Go to Start → Registry Editor → Computer\HKEY_LOCAL_MACHINE\SYSTEM\CurrentControlSet\Control\FileSystem. Edit the value of NtfsDisable8dot3NameCreation to 0. Restart the PC.
II. Install Trellix ePolicy Orchestrator Server
Download Trellix ePolicy Orchestrator on Trellix website.
Prepare the information below:
- Grant number & Registration email to access the Trellix Product page
- The license key will be used later to activate the product
Open Trellix ePolicy Orchestrator installation. Click Next until later setups.
The installer may or may not get the list of SQL servers in your environment. Click No to manually enter SQL Server information.
Enter database details :
- Database Server:
IP address\Database Server Name - Database Name: Set a new name or leave it as default
- Credentials: Enter pre-configured login credentials
Wait for the installer to check if the current PC is compatible to run ePO Server.
Input administrator credentials to log on to ePO, and also provide a 14-character passphrase for server recovery.
Wait for the installer to finish the process.
The ePO installation is completed. Launch the ePO to configure the USB encryption.
III. Install Trellix Agent
Go to C:\Program Files (x86)\Trellix\ePolicy Orchestrator\DB\Software\Current\EPOAGENT3000\Install\0409.
Run FramePkg to install Trellix Agent.
Go to the system tray → Trellix icon → Trellix Agent Status Monitor to update new policies for further actions.
Log on with the created credentials
Configuration
I. Install Trellix Files and Removable Media Protection (FRP) extension and client
Download Trellix Files and Removable Media Protection (FRP) package from Trellix website
FRP package consists of 2 parts: Extension & Client
Install FRP Extension to ePO
Go to ☰ → Software → Extensions → Install Extension. Choose the downloaded Extension package → OK
Install Trellix File and Removable Media Protection Client
Extract the Client zip package (Not the OSX one) and run the installer (eeff32 for 32-bit, eeff64 for 64-bit).
FRP Client would look like the image below.
II. Create USB encryption policy
Go to Policy Catalog → Files and Removable Media Protection x.x.x → Removable Media (User-Based Policy). Click on Edit button.
USB Media Protection Level:
- Allow Unprotected Access (report): Allow removable media.
- Allow Encryption (with offsite access): Either allow or encrypt removable media.

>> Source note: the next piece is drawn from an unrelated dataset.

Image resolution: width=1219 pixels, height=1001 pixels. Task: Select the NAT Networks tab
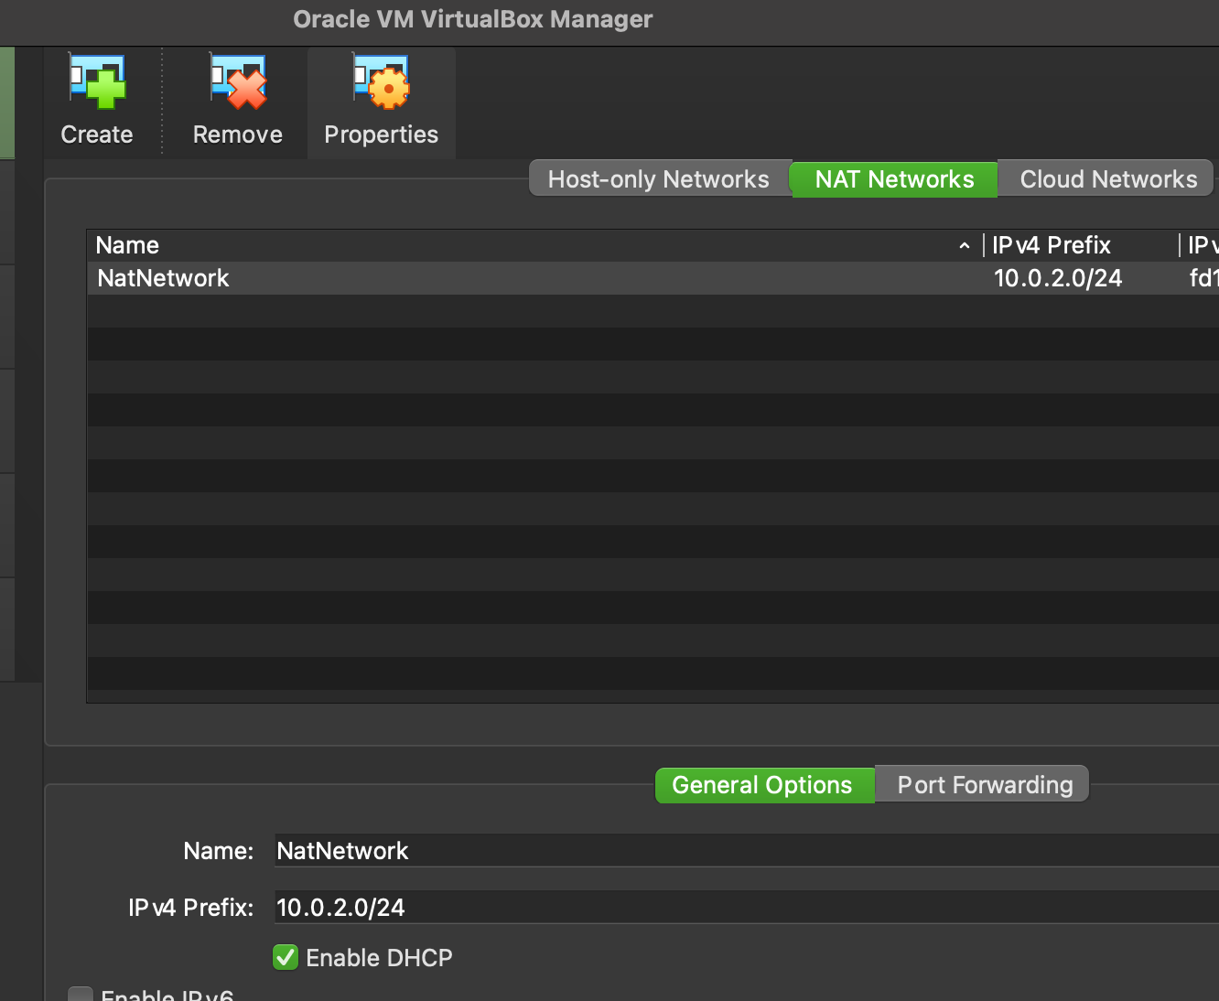(892, 179)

- Enforce Encryption (with offsite access): Force encrypting removable media and be able to access removable media without Trellix FRP on PC.

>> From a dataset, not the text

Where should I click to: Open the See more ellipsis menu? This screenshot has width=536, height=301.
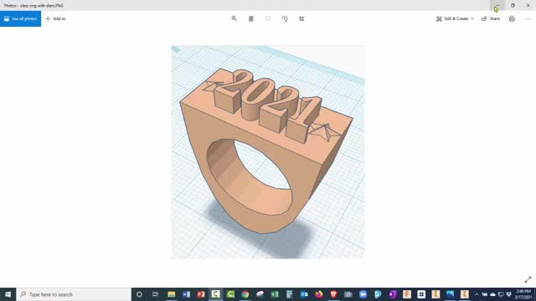pyautogui.click(x=528, y=18)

- Enforce Encryption (onsite access only): Force encrypting removable media and be able to access removable media only with Trellix FRP on PC.
- Block Write Operations: Prevents the copying or writing of data onto a USB device.

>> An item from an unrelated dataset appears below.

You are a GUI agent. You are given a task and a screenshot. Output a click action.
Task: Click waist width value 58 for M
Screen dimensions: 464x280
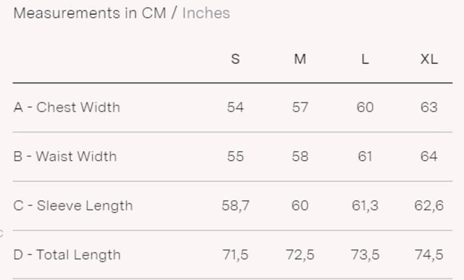pyautogui.click(x=300, y=157)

USB Media Protection Options - Protected Area: Leave as default
USB Media Protection Options - Authentication: Choose any authentication method or leave as default
USB Media Protection Options - Protected Area: Customize as you want or leave as default
USB Media Protection Options - Exempted Devices: Leave as default
USB Creation
Plug in the unprotected USB → Warning notification shows up.
Notification for Enforce Encryption
Notification for Allow Encryption
Choose YES: Input Volume label and fulfill the authentication requirement, then click Initialize
After a few time, USB is successfully encrypted.
In the USB directory, each file icon is added with a lock
Plug in the USB again; a password is required to unlock the USB
Unlocking and scanning with Kiosk
To unlock and scan data from a Trellix password-protected USB, the Trellix File and Removable Media Protection client must be installed on the Kiosk machine. Please follow the steps in I. Install Trellix Files and Removable Media Protection (FRP) extension and client (eeff64.msi file)
Note:
- Kiosk does not support wiping this type of encrypted device. This limitation is also mentioned in the product documentation for McAfee devices.
- Users should not modify any Trellix management files in the Unprotected Files area, as doing so may cause unexpected behavior on the USB device.
- Formatting the USB will return it to an unprotected state.